▶ _Task statement_
Copy out each line in the items below that contains the string "Image". Case matters.

(Part of a data file)
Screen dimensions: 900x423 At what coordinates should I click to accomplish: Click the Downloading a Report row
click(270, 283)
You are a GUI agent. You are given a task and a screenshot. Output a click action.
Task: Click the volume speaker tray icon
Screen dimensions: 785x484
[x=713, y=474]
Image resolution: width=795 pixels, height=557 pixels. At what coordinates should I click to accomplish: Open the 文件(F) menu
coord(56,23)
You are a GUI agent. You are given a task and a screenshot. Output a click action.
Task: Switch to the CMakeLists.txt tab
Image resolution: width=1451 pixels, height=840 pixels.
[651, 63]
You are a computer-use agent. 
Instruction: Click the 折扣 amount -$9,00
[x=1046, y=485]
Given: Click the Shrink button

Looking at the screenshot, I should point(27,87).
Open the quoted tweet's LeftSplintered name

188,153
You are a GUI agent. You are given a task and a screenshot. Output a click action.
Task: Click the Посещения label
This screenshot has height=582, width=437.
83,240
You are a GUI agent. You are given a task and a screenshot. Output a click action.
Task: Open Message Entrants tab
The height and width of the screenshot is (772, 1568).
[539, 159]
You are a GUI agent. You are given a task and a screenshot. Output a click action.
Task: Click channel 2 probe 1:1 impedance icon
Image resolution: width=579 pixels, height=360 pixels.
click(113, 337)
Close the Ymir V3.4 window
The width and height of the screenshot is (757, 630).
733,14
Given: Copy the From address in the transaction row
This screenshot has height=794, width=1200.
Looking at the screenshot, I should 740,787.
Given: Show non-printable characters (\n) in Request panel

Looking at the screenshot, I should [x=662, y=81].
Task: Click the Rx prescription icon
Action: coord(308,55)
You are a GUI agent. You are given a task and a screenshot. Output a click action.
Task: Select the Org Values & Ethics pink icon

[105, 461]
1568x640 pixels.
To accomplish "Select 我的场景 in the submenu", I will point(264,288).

▶ _Reply to the task_
Image resolution: width=795 pixels, height=557 pixels. At what coordinates should I click to accomplish: Open the 文件(F) menu
Image resolution: width=1451 pixels, height=840 pixels.
Image resolution: width=579 pixels, height=360 pixels.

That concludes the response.